“Free speech is unthinkable. All other kinds of freedom are permitted. You are free to be a drunkard, an idler, a coward, a backbiter, a fornicator; but you are not free to think for yourself.”
“In medieval Europe the Church dictated what you should believe, but at least it allowed you to retain the same beliefs from birth to death. It didn’t tell you to believe one thing on Monday and another on Tuesday. ....In a sense his thoughts are circumscribed, but he passes his whole life within the same framework of thought. His emotions aren’t tampered with. Now, with totalitarianism exactly the opposite is true. The peculiarity of the totalitarian state is that though it controls thought, it doesn’t fix it. It sets up unquestionable dogmas, and it alters them from day to day. It needs the dogmas, because it needs absolute obedience from its subjects, but it can’t avoid the changes, which are dictated by the needs of power politics. It declares itself infallible, and at the same time it attacks the very concept of objective truth.”
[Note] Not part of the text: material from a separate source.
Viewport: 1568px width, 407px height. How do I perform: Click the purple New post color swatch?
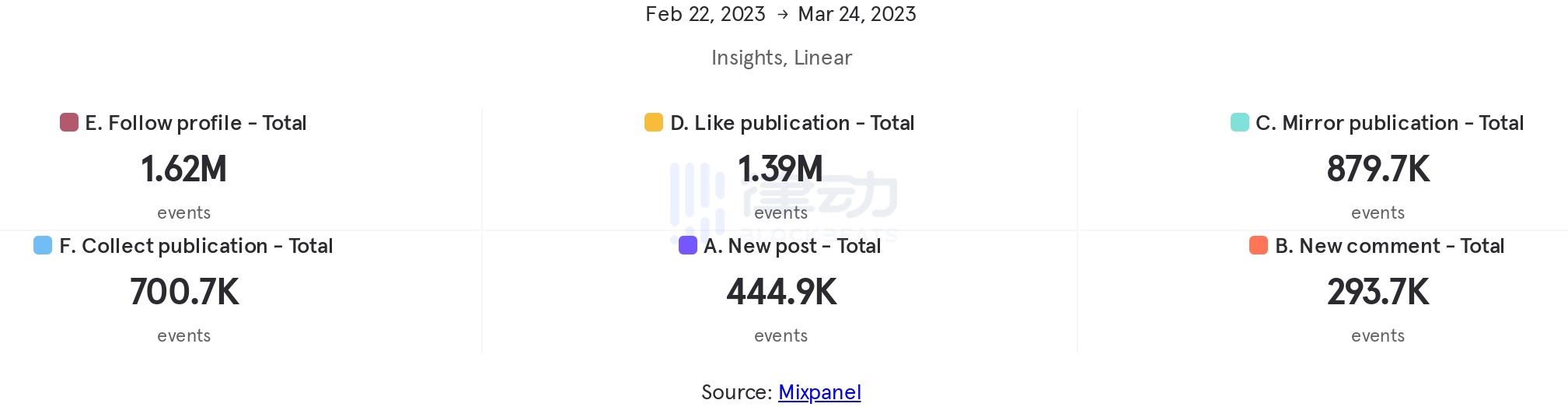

“If publishers and editors exert themselves to keep certain topics out of print, it is not because they are frightened of prosecution but because they are frightened of public opinion. In this country intellectual cowardice is the worst enemy a writer or journalist has to face,”
“The ordinary people in the street – partly, perhaps, because they are not sufficiently interested in ideas to be intolerant about them – still vaguely hold that “I suppose everyone’s got a right to their own opinion.” It is only, or at any rate it is chiefly, the literary and scientific intelligentsia, the very people who ought to be the guardians of liberty, who are beginning to despise it, in theory as well as in practice.”
“The obvious connection between personal unhappiness and the tendency to easily believe the incredible is the most interesting conclusion of this study.”
“Totalitarianism demands, in fact, the continuous alteration of the past, and in the long run probably demands a disbelief in the very existence of objective truth.”
“The inflated [speaking] style is itself a kind of euphemism. A mass of Latin words falls upon the facts like soft snow, blurring the outlines and covering up all the details. The great enemy of clear language is insincerity.”
“One ought to recognise that the present political chaos is connected with the decay of language, and that one can probably bring about some improvement by starting at the verbal end. If you simplify your English, you’re freed from the worst follies of orthodoxy. You cannot speak any of the necessary dialects, and when you make a stupid remark it’s stupidity will be obvious, even to yourself. Political language—and with variations this is true of all political parties from Conservatives to Anarchist—is designed to make lies sound truthful and murder respectable, and to give an appearance of solidity to pure wind wind.”
“Political or military commentators, like astrologers, can survive almost any mistake, because their more devoted followers do not look to them for an appraisal of the facts but for the stimulation of nationalistic loyalties.”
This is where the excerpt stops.